Compte tenu de la situation démographique difficile de l’Ukraine, de son économie de l’ère soviétique et du succès de l’UE dans les réformes structurelles, il serait difficile de relancer l’économie ukrainienne, même dans les meilleures circonstances. De nouveaux combats rendront la réanimation encore plus difficile et coûteuse.

Le rêve des néoconservateurs pour l’Ukraine est qu’elle serve de rempart oriental de l’OTAN contre les prétendues tendances expansionnistes de la Russie. La réalisation de ce rêve nécessite une relance de l’économie du pays après la guerre.

Une nouvelle escalade de la guerre décimera davantage l’infrastructure du pays et rendra la reconstruction difficile, car un grand nombre de jeunes Ukrainiens qui auraient pu investir leur vie dans la reconstruction du pays deviennent des victimes de la guerre.
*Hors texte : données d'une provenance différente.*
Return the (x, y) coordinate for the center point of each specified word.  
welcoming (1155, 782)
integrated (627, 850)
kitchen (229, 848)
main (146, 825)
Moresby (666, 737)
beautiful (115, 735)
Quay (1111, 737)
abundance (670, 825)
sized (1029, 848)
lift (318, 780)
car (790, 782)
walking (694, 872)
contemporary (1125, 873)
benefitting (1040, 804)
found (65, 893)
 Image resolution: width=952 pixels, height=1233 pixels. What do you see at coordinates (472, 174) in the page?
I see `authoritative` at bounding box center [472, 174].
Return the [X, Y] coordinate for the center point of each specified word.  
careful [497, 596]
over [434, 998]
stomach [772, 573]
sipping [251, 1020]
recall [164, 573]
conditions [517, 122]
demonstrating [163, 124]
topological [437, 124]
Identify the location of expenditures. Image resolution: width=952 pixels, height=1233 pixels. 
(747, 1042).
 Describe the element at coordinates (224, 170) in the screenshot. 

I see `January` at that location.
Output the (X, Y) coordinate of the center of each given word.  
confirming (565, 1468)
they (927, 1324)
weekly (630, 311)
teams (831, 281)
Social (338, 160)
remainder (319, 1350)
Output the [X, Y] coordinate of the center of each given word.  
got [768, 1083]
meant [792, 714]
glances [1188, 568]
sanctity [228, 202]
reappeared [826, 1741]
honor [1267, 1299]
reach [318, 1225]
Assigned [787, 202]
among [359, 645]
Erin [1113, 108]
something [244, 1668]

Plus la guerre se prolongera, plus il est probable que l’Ukraine ne sera pas une nation indépendante après la guerre, mais qu’elle dépendra plutôt de l’Occident à long terme pour recevoir l’aide militaire et économique nécessaire à sa survie.

Les dirigeants occidentaux doivent révéler à leur public les compromis évidents entre la poursuite des objectifs militaires de l’OTAN, tels que repousser la Russie à ses frontières d’avant 2014, et la probabilité accrue que la réalisation de ces objectifs rendra impossible la réunification de l’Ukraine une fois la fusillade terminée.